(Collected data)
══════════

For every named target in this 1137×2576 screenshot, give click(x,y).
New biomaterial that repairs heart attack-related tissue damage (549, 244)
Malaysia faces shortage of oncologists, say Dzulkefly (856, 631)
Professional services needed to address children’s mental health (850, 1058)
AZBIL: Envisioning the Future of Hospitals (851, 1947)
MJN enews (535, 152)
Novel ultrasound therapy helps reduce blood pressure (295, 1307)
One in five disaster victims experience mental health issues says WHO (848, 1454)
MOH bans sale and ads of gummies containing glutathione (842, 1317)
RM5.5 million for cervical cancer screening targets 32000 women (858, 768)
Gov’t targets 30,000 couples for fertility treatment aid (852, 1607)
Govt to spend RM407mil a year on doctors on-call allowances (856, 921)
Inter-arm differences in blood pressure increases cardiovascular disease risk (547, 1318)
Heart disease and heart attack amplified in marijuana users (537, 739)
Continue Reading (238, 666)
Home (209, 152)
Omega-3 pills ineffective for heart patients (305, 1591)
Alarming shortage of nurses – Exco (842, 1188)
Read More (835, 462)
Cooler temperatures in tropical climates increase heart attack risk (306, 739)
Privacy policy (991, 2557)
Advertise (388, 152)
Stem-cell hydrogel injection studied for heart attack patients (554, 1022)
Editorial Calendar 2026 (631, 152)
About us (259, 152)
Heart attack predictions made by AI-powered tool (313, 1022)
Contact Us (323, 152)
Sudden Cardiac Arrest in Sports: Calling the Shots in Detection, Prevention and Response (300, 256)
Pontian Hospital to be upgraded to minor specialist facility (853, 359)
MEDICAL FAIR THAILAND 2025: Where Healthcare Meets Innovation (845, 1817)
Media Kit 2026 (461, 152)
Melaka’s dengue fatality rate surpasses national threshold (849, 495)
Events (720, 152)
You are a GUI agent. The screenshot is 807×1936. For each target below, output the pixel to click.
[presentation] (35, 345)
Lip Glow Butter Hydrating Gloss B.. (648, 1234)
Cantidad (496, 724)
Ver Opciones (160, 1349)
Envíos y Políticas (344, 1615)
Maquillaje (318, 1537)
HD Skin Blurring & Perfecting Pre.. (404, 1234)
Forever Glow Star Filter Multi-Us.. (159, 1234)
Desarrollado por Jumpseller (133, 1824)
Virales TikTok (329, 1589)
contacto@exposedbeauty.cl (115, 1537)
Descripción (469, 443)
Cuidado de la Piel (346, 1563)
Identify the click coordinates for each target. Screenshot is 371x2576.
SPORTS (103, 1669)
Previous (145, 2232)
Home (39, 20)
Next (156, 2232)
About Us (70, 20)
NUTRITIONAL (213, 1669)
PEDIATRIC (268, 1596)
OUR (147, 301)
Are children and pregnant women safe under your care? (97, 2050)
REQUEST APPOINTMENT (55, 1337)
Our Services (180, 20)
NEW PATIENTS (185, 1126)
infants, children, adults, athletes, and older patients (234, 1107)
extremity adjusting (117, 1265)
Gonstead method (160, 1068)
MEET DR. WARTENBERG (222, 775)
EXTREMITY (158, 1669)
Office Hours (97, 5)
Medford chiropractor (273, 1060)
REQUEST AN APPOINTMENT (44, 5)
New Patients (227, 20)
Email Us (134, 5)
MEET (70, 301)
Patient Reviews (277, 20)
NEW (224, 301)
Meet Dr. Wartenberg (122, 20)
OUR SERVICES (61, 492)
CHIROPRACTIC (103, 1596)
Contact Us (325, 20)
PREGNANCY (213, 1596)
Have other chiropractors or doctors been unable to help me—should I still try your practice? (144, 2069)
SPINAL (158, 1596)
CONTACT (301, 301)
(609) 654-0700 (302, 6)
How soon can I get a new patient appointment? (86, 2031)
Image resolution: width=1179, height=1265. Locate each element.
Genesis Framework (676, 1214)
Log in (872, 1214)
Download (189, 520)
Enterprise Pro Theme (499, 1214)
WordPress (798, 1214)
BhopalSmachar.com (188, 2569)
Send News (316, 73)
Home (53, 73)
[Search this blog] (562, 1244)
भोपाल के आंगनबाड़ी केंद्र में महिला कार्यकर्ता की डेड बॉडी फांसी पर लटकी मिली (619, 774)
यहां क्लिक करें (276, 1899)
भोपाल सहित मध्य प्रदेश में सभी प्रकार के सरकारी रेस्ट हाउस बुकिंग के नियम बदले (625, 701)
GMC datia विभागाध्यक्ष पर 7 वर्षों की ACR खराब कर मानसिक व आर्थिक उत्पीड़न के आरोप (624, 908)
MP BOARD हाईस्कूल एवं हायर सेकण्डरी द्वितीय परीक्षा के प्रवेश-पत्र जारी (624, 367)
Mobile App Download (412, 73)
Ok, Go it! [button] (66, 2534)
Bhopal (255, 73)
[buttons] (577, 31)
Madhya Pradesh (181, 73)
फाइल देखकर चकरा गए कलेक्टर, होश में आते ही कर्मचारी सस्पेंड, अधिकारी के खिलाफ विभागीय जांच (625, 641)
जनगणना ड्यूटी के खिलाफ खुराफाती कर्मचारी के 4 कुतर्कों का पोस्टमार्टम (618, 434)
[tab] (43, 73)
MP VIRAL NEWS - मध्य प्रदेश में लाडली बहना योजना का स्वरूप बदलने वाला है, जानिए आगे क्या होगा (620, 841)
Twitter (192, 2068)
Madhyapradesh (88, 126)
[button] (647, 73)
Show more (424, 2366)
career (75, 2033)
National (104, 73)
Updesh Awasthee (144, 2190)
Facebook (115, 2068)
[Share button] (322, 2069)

══════════

### Problem to work on
The lines from the one containing "How soon can" through the last line of the records are the answer; set them down exactly and add nothing.

### Answer below
How soon can I get a new patient appointment? (86, 2031)
Image resolution: width=1179, height=1265. Locate each element.
Genesis Framework (676, 1214)
Log in (872, 1214)
Download (189, 520)
Enterprise Pro Theme (499, 1214)
WordPress (798, 1214)
BhopalSmachar.com (188, 2569)
Send News (316, 73)
Home (53, 73)
[Search this blog] (562, 1244)
भोपाल के आंगनबाड़ी केंद्र में महिला कार्यकर्ता की डेड बॉडी फांसी पर लटकी मिली (619, 774)
यहां क्लिक करें (276, 1899)
भोपाल सहित मध्य प्रदेश में सभी प्रकार के सरकारी रेस्ट हाउस बुकिंग के नियम बदले (625, 701)
GMC datia विभागाध्यक्ष पर 7 वर्षों की ACR खराब कर मानसिक व आर्थिक उत्पीड़न के आरोप (624, 908)
MP BOARD हाईस्कूल एवं हायर सेकण्डरी द्वितीय परीक्षा के प्रवेश-पत्र जारी (624, 367)
Mobile App Download (412, 73)
Ok, Go it! [button] (66, 2534)
Bhopal (255, 73)
[buttons] (577, 31)
Madhya Pradesh (181, 73)
फाइल देखकर चकरा गए कलेक्टर, होश में आते ही कर्मचारी सस्पेंड, अधिकारी के खिलाफ विभागीय जांच (625, 641)
जनगणना ड्यूटी के खिलाफ खुराफाती कर्मचारी के 4 कुतर्कों का पोस्टमार्टम (618, 434)
[tab] (43, 73)
MP VIRAL NEWS - मध्य प्रदेश में लाडली बहना योजना का स्वरूप बदलने वाला है, जानिए आगे क्या होगा (620, 841)
Twitter (192, 2068)
Madhyapradesh (88, 126)
[button] (647, 73)
Show more (424, 2366)
career (75, 2033)
National (104, 73)
Updesh Awasthee (144, 2190)
Facebook (115, 2068)
[Share button] (322, 2069)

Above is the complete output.